31 3 / 2008

Performance Testing 101: Identify bottleneck points to monitor [performance/tips]

Outside of building your LoadRunner scripts, debugging your fails, and stepping through the tedium of mind-numbing correlation, there is test execution. And as you well know, test execution is where all the real fun begins. In my history, I’ve enjoyed the luxury of sitting side by side with the system admin, configuring the performance monitor and network monitors accordingly, while running single user “smoke tests” on my scripts to ensure that proper metrics are gathered. It was a matter of crossing my “t” and dotting my “i” one timid script at a time. Since that happen some year or two ago, I went digging through some of my notebooks and I found a few tips to share. Moreover, I found a few points of interest when looking for potential bottlenecks before a performance test, especially when setting up PerfMon (simply called Performance now) on an IIS server.

Baselines

Always gather your baselines on the server first, if at all possible. If you have this privilege, then start up Performance Monitor and gather the following counters:

Environment baselines. Identify any deviation from the normal.
  • System\Processor Queue length
  • Memory \ Committed Bytes
Network Specific baselines.
  • TCP\Segments Retransmitted per Second
  • IP\ Datagrams Received / Discarded
One note on gathering your baselines, don’t monitor any of the cache resources, since it may impact server performance, and keep in mind, you are logging these counters on the environment.

Monitors

Use the counters in PerfMon during your test execution to log some real numbers.
  • LogicalDisk\% Free space
You can grab the average of all logical drives. If it should fall below a 15% threshold, it could cause the Pagefile to not grow as expected.
  • PagingFile\ % Usage
If the PageFile should extend beyond 70% during your tests, the file will automatically grow and it will cause performance issues.
  • Memory \Pages per Second and Processor \% Processor Time
These are your standards and should already be active in PerfMon. A reasonable threshold for this depends on your server environment. Multi-processors and terabytes can go a long way, if dedicated.

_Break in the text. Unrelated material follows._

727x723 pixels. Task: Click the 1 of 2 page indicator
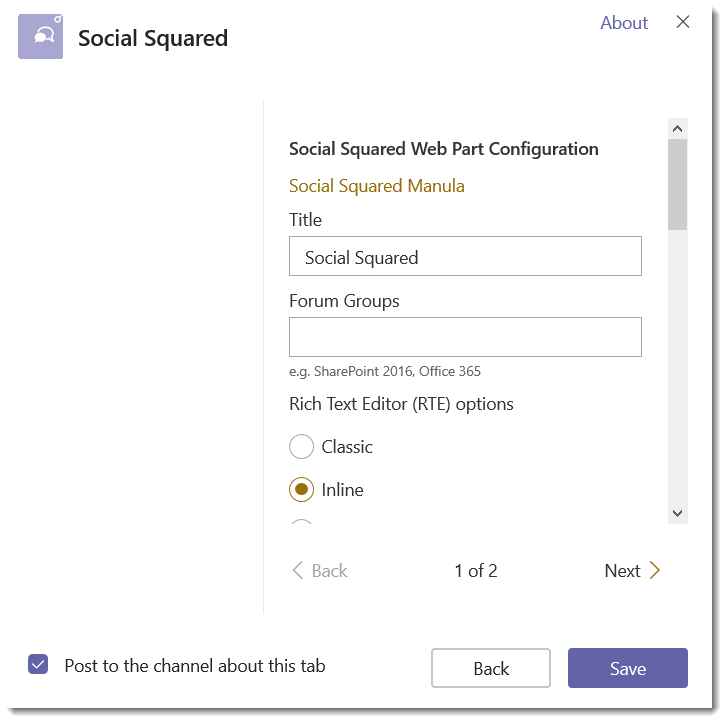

These are just a few of the monitor counters I have used during performance, load or stress tests. Outside of the IIS server environments, I use rstat to gather similar monitor counters, and with the IP address, I plug those numbers directly into the LoadRunner monitor dashboard. I also recently discovered that you can use rstat with NeoLoad from Neotys. As a side note, NeoLoad is still on my radar and I’m still reviewing this performance powerhouse so that I can blog about it in the future.